### Input data
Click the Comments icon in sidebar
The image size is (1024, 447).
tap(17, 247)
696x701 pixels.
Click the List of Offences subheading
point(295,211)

### Description of the task
Your task is to set down all of the entries exactly as they appear.

### Solution to the problem
Click the Comments icon in sidebar
The image size is (1024, 447).
tap(17, 247)
696x701 pixels.
Click the List of Offences subheading
point(295,211)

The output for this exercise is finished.